22 July 2014
RUB (Russian rouble) Current Rate:
RUB 60.0246/£1; RUB 35.1444/US$1
The Russian economy looks set to worsen, due to continued capital outflow from the country as a result of potential economic sanctions. Already castigated by leaders of major economies due to geopolitical tensions with Ukraine, Russia’s handling of the recent MH17 crash may have further repercussions levied against it, which could hinder economic recovery and growth.
Although the International Monetary Fund and World Bank predict a short-term dip in fortunes for Russia, it is as yet unclear how it is going to navigate this newest development in political tensions and their effect on its economy. Already on a steady decline pre-crash, the Russian economy saw a mere 0.9% growth in the first quarter of 2014 – a stark contrast from the 2% recorded in the previous quarter. Any further sanctions are likely to make investors nervous, intensifying capital outflows and leaving the economy in the lurch.

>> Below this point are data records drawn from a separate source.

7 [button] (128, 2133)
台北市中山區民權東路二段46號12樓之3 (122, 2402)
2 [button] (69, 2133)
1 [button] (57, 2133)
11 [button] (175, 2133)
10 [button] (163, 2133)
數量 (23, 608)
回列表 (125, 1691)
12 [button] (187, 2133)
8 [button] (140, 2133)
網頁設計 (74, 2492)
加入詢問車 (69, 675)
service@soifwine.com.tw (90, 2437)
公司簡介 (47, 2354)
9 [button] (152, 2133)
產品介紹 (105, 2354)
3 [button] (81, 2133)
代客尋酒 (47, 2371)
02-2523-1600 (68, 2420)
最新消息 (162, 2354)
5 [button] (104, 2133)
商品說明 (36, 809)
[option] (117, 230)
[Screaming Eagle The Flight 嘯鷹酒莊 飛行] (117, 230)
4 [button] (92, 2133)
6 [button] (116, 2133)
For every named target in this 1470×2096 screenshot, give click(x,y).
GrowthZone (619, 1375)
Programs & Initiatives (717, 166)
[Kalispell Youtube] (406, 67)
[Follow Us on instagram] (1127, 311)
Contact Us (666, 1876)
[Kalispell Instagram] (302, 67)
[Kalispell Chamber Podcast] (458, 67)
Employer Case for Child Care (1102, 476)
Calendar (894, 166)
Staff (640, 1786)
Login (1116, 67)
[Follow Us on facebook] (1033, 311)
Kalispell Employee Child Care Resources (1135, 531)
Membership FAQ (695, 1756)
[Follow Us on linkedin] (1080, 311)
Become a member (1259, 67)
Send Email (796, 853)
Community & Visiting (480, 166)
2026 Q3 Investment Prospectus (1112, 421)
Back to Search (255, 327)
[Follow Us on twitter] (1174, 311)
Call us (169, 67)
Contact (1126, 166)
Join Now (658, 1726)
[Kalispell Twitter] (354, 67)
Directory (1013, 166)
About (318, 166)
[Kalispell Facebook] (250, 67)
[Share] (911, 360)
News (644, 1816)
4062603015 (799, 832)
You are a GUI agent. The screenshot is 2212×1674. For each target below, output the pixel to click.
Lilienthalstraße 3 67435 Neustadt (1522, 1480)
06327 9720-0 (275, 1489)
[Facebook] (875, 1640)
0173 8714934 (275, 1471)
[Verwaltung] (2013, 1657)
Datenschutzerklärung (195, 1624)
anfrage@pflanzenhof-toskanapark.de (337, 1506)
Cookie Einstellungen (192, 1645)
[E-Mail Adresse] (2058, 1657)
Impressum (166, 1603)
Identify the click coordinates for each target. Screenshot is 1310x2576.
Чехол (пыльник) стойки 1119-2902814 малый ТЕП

As a result, we expect the Russian rouble to weaken against major currencies like sterling in the next half-year. However, it remains to be seen how Russia will respond to any potential renewal of sanctions (or fresh new sanctions), and how it will balance its political stance with the fate of its economy in world markets.
Rate forecasts for GBP/RUB:
Time Length | Rate |
1 month | 58.5650 |
3 months | 60.1800 |
6 months | 60.6600 |
Forecasts accurate from 22 July 2014. Data taken from Reuters’ poll.
Data sourced from GBP/RUB and USD/RUB cross.